Summary of the guidelines on the CCP use in COVID-19 immunocompromised patients.

Guideline Issuance Indication Strength of Recommendation Certainty of Evidence Reference
AABB 09/2022 Hospitalized: suggested use with standard care. weak low [24]
Outpatients (immunocompromised or not): suggested use with standard care. weak low
NIH 12/2022 There is insufficient evidence for the panel to recommend either for or against the use of high-titer CCP for the treatment of COVID-19 in hospitalized or nonhospitalized patients who are immunocompromised.
o Some Panel members would use CCP to treat an immunocompromised patient with significant symptoms attributable to COVID-19 and with signs of active SARS-CoV-2 replication and who is having an inadequate response to available therapies. In these cases, clinicians should attempt to obtain high-titer CCP from a vaccinated donor who recently recovered from COVID-19 likely caused by a SARS-CoV-2 variant similar to the variant causing the patient’s illness.
- - [25]
FDA 12/2021 COVID-19 convalescent plasma with high titers of anti-SARS-CoV-2 antibodies is authorized for the treatment of COVID-19 in patients with immunosuppressive disease or receiving immunosuppressive treatment, in inpatient or outpatient settings. - - [26]

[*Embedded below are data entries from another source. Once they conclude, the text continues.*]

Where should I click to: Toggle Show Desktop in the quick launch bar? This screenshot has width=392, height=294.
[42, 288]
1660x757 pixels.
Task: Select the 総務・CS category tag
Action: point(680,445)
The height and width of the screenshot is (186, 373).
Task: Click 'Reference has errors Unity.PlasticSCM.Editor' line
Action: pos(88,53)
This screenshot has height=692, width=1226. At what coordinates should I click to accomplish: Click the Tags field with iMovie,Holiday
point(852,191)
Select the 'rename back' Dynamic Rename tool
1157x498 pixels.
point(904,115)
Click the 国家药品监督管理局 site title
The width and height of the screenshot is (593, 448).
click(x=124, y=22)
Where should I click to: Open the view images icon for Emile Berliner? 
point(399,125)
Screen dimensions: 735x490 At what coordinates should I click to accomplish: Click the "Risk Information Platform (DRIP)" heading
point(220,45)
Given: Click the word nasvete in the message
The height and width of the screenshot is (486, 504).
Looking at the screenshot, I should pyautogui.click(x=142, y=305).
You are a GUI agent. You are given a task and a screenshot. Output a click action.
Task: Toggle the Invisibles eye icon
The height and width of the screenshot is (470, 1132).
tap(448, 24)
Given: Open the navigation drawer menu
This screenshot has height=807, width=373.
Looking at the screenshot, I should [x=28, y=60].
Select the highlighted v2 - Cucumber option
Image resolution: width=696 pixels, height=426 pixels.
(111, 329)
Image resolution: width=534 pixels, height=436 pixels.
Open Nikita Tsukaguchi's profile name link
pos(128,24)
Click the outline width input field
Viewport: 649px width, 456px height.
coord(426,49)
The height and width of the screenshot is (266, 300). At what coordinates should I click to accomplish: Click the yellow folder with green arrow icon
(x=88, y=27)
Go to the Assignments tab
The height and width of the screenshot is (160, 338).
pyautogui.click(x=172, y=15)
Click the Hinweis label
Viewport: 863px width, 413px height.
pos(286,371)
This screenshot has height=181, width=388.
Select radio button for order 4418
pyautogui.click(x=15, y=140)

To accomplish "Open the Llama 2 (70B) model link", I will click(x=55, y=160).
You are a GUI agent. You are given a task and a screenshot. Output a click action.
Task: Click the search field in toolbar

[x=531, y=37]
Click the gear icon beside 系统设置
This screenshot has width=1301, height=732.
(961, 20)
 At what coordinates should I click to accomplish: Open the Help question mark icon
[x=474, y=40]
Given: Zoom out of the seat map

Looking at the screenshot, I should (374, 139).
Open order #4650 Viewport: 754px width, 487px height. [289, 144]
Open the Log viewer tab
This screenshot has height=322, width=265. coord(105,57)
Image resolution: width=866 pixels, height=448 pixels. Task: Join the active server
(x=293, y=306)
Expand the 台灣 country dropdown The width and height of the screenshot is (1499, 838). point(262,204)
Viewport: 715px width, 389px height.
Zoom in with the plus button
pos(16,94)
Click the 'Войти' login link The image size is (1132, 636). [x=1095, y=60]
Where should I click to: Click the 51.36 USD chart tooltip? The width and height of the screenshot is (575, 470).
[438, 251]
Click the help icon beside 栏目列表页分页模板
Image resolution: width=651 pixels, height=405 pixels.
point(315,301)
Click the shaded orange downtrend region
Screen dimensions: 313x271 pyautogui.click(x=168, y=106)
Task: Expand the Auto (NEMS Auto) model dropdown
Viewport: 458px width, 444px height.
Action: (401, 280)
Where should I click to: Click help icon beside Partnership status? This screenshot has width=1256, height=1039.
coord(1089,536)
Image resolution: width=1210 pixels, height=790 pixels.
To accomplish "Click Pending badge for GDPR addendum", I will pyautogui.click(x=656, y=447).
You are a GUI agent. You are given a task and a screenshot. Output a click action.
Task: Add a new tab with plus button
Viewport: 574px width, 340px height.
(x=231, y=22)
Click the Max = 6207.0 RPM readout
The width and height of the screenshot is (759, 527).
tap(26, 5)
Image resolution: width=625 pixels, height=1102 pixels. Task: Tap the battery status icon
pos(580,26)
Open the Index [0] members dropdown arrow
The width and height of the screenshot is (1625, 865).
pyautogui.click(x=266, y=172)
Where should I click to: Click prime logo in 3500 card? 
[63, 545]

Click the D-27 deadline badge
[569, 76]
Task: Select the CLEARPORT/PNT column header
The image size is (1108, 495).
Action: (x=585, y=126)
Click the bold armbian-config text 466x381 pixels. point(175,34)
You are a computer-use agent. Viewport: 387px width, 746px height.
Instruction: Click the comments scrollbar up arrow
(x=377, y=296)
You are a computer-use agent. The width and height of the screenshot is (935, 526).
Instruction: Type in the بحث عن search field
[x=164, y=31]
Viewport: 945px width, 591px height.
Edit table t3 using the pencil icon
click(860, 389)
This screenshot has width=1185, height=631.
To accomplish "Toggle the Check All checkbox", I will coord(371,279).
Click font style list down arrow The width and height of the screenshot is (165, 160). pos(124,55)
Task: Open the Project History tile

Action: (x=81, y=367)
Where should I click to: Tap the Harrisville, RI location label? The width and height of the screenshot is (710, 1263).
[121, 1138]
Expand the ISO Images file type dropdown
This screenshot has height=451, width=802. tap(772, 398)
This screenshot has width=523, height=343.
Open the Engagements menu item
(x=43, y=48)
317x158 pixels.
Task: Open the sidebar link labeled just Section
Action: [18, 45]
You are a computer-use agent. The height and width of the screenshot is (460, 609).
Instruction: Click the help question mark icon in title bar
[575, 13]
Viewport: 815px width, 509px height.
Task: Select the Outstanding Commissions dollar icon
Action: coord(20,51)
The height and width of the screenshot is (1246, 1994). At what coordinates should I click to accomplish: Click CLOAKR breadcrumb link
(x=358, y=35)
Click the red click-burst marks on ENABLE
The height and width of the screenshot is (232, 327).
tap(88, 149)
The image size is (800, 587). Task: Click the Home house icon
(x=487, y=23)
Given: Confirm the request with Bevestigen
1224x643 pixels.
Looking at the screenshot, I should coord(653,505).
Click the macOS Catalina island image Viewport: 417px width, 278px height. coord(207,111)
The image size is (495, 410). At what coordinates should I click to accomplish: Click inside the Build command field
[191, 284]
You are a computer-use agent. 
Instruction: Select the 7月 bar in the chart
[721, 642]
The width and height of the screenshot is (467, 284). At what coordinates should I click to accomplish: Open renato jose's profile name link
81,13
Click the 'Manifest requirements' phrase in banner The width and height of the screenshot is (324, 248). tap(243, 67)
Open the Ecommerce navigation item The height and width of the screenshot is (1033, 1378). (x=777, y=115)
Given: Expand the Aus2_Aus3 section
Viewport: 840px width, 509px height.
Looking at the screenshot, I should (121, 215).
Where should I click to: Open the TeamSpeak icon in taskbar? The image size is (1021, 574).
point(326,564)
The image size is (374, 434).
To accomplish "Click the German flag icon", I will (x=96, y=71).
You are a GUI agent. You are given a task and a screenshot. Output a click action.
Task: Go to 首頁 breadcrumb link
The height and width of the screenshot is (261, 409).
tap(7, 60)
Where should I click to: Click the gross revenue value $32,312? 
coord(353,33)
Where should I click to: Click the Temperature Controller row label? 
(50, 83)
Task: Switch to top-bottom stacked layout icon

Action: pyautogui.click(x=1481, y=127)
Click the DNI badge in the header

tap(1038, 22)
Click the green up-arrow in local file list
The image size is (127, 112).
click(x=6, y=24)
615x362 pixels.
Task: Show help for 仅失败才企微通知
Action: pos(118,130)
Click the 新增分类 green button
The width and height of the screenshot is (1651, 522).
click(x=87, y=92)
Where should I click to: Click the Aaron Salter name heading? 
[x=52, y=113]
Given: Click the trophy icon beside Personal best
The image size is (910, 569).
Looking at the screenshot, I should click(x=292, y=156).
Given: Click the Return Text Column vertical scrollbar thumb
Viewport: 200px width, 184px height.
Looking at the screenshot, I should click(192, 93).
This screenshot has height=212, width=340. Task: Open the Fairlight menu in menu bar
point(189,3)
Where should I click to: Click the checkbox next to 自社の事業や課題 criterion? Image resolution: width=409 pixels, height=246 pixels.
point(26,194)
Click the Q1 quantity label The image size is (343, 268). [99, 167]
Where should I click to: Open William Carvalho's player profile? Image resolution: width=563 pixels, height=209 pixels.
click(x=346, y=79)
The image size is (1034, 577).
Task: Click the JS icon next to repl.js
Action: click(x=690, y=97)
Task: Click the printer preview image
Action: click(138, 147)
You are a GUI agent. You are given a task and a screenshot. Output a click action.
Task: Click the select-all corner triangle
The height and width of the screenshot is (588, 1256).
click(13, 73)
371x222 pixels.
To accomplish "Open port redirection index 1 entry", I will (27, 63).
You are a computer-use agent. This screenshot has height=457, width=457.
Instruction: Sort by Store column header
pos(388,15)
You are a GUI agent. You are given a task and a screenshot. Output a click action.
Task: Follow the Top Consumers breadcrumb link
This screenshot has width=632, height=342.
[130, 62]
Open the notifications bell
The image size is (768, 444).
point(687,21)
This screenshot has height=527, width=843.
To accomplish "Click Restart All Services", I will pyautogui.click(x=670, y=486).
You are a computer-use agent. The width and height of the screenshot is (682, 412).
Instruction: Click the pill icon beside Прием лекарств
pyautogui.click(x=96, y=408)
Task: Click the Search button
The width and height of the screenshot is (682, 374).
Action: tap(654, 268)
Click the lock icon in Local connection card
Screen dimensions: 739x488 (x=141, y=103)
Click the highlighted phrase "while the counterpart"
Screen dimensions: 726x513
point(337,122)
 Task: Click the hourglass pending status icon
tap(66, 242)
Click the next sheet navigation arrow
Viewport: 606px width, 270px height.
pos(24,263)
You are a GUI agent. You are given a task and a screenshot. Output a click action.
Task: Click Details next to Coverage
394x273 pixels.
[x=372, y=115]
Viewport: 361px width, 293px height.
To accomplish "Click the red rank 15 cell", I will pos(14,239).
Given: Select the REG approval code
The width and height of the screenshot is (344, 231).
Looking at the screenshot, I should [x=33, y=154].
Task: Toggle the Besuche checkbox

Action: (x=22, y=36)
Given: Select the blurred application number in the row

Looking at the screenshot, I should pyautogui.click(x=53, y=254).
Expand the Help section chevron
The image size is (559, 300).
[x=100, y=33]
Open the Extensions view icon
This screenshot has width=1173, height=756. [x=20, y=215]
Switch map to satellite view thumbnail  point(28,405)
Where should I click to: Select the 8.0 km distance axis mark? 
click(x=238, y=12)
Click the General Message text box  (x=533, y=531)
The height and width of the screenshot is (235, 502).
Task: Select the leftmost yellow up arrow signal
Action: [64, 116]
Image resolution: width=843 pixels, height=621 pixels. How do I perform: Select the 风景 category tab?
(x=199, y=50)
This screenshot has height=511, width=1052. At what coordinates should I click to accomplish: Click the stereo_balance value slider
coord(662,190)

IDSA 3/2/2022 Recommendation 14: Among ambulatory patients with mild-to-moderate COVID-19 at high risk for progression to severe disease who have no other treatment options*, the IDSA guideline panel suggests FDA-qualified high-titer CCP within 8 days of symptom onset. weak low [27]
ECIL-9 9/17/2021 Mild COVID-19: high-titer CCP is recommended in hematological patients within 72 h from symptom onset and anti-SARS-CoV-2 monoclonal antibodies not available. weak moderate [28]
Moderate COVID-19: CCP is recommended in seronegative hematological patients. moderate low
NCCN (CCP obtained from subjects recovered from Omicron and previously vaccinated is preferred) 8/19/2022 Hospitalized COVID-19 cancer patients: consider high-titer CCP in immunocompromised patients, particularly those with B-cell impairment, and when anti-SARS-CoV-2 monoclonal antibodies are not available. 2A 1 - [29]
COVID-19 cancer outpatients: high-titer CCP may be beneficial in immunocompromised patients, particularly those with B-cell impairment, with persistent SARS-CoV-2 infection. 2A 1 -

1 Category 2A: based upon lower-level evidence, there is uniform NCCN consensus that the intervention is appropriate.